Saya harus menginjak rem dalam-dalam saat menyetir mobil di jalan tol tepat di Interchange Cawang arah TMII sore tadi. Seorang laki-laki kumal bertelanjang kaki berjalan pelan di sisi paling kanan jalan tol. Dia tidak menoleh sedikit pun ketika dalam sekejap suara klakson dari beberapa mobil menjerit kencang melihat dia.
Dari kaca spion, saya melihat dirinya termangu di pinggir pembatas jalan tol. Di tangannya ada kantong plastik kresek berisi buntalan. Wajahnya masih terlalu muda dan badannya masih terlalu kuat untuk menjadi seorang… gembel?
Mungkin saya sedang terlalu sensitif. Maksud saya, berpuluh tahun menjadi warga kota Jakarta asli, saya sudah terbiasa melihat pengemis, pemulung, gembel, orang-orang gila tergerus kerasnya hidup, anak-anak kecil pengamen… lalu kenapa sore ini berbeda?

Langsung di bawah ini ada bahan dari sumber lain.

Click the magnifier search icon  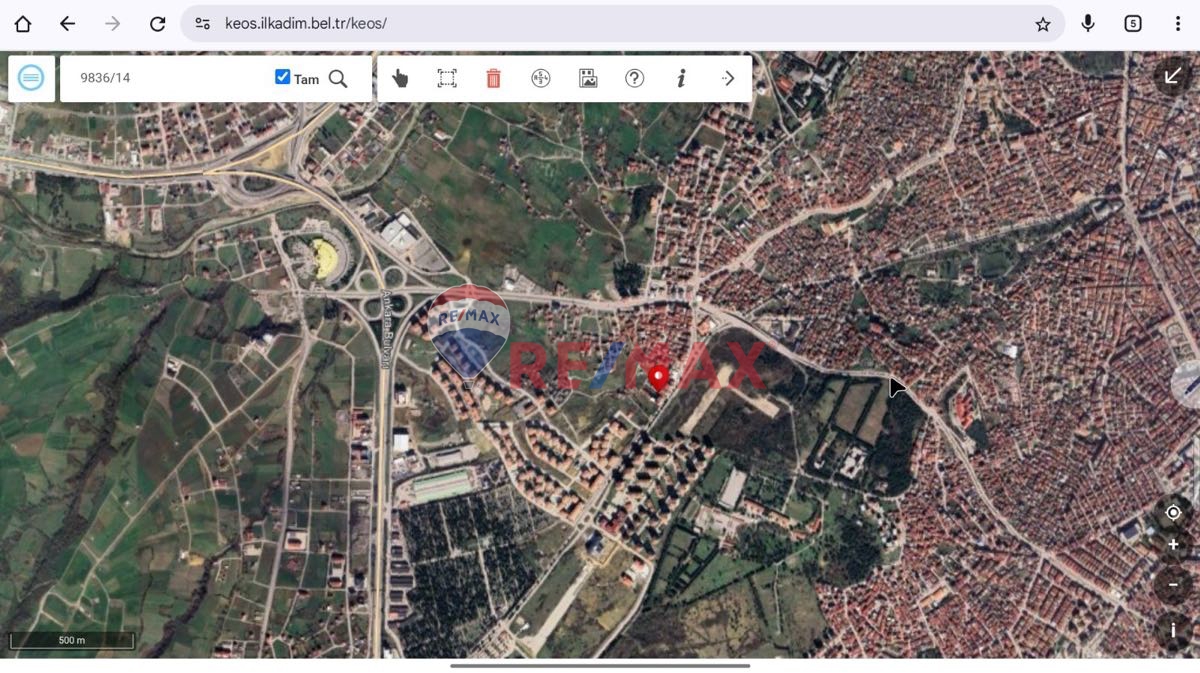point(339,78)
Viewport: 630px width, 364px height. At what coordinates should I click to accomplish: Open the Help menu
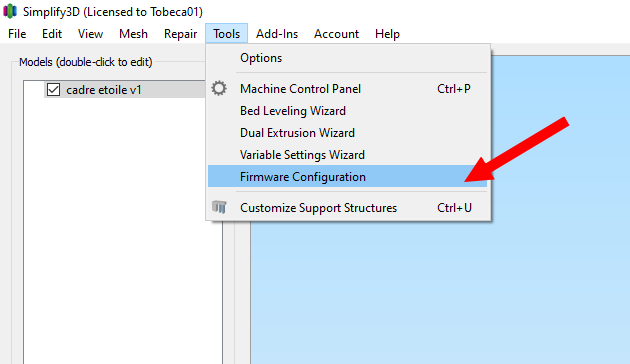click(387, 34)
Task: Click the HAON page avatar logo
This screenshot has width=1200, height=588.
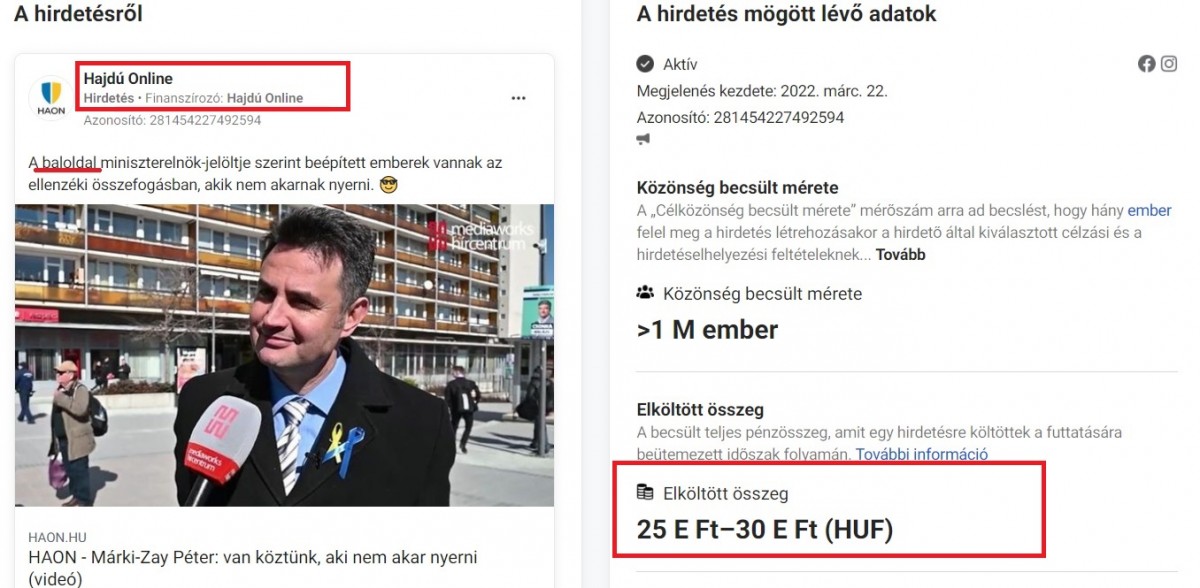Action: pyautogui.click(x=51, y=97)
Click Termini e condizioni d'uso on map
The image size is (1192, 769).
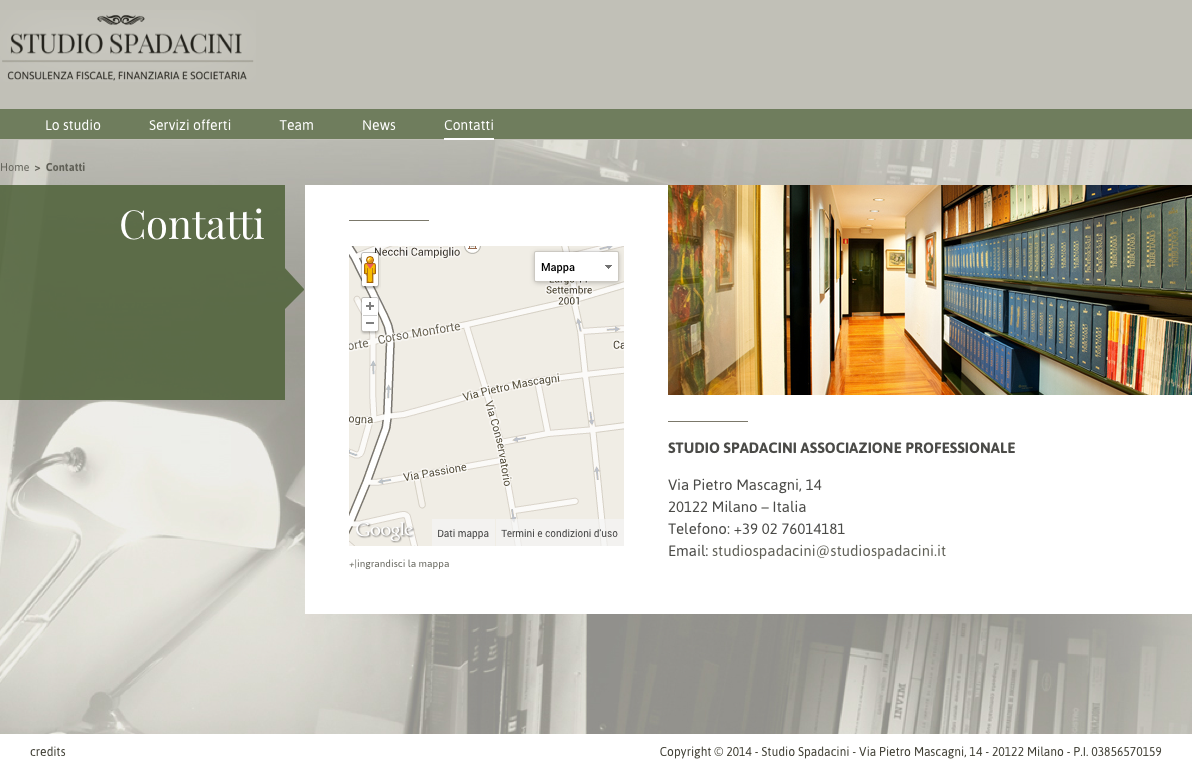tap(559, 534)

Mungkin karena wajah linglungnya. Atau mungkin karena pundaknya yang seperti memikul beban berat. Mungkin juga karena ketidak relaan saya melihat seorang lagi anak manusia menjadi tersia-sia.
Hidup hanya sebentar. Dunia tidak akan ada selamanya. Saya tak sanggup melihat laki-laki itu menjadi korban kehidupan dalam usia yang terlalu muda. It’s like seeing a soul born wasted. It’s just not right.